Help does not explain it good enough.
>With the 'character encoding autodetector OFF', the default character encoding
>pref. is ignored and the character encoding of the current document is assumed
>when a new web page (which doesn't specify the character encoding) is opened by
>typing its address in the url bar
I am very doubtful that it is correct to use the same character encoding on a
new page as the current one - it does not matter if you change page by clicking
on a link or entering a new in the url bar. A link can go anywhere.
I have always interpreted the character encoding displayed in
view->character encoding to mean the encoding used on current page, not the
encoding my window should always use.
When I go to a web page I would expect character encoding identification to
work like this:
1) If page sends a specified character encoding - use that.
2) If page does not specify an encoding the original
sematics of HTTP/HTML was to use ISO 8859-1. Unfortunately
many ignored this so now most expect you have to identify the
character encoding in some heuristic way.
One is to use the, by the user defined, defined character encoding.
This is what I expected the preference defining default character set
to mean. In this case the default character encoding is always
used, never the one of previous viewed page.
One alternative that is good is to do: first assume default character
encoding and do automatic test for that.

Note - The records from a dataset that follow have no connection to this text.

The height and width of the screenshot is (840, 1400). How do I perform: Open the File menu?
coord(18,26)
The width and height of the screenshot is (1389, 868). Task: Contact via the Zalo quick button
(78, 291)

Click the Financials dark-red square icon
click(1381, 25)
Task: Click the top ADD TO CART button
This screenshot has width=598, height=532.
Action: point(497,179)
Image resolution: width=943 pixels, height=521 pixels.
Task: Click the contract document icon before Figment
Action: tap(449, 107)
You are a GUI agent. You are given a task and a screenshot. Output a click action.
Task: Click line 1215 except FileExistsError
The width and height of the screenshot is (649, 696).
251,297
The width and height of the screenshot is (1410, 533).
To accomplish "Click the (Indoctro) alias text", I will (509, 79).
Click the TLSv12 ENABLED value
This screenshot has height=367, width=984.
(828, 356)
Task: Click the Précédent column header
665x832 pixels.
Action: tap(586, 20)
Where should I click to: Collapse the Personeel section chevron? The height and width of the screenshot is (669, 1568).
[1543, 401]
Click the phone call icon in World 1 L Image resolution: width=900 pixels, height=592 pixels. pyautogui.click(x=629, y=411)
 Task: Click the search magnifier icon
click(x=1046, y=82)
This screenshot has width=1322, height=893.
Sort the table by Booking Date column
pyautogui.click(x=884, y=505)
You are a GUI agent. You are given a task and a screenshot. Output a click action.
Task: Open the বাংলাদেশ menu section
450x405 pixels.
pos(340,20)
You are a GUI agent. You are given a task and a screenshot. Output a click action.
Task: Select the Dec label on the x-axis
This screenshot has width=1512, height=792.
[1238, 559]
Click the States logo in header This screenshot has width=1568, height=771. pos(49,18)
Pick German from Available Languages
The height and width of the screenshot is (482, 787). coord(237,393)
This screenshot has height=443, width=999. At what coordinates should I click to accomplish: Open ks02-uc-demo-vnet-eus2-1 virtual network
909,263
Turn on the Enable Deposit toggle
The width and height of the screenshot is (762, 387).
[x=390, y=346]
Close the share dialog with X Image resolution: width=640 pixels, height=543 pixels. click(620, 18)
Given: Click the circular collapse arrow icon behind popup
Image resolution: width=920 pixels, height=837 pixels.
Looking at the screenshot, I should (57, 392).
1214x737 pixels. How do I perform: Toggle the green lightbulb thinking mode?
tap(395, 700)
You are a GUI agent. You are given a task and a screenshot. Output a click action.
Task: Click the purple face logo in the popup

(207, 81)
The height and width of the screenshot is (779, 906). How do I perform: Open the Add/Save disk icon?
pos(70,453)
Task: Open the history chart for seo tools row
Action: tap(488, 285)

If test fails, try to auto detect
the correct encoding.
That is the only simple clear way I can think of just now.
Assuming next page is of same character encoding as previous page
does often get wrong character encoding for users browsing all over
the world. It is also confusing for the user who will not understand
why a page suddenly (one the have been to before) is displayed with
wrong character set. It is very important to be consistent. As it is now
the same page will sometimes be displayed correctely and sometimes not.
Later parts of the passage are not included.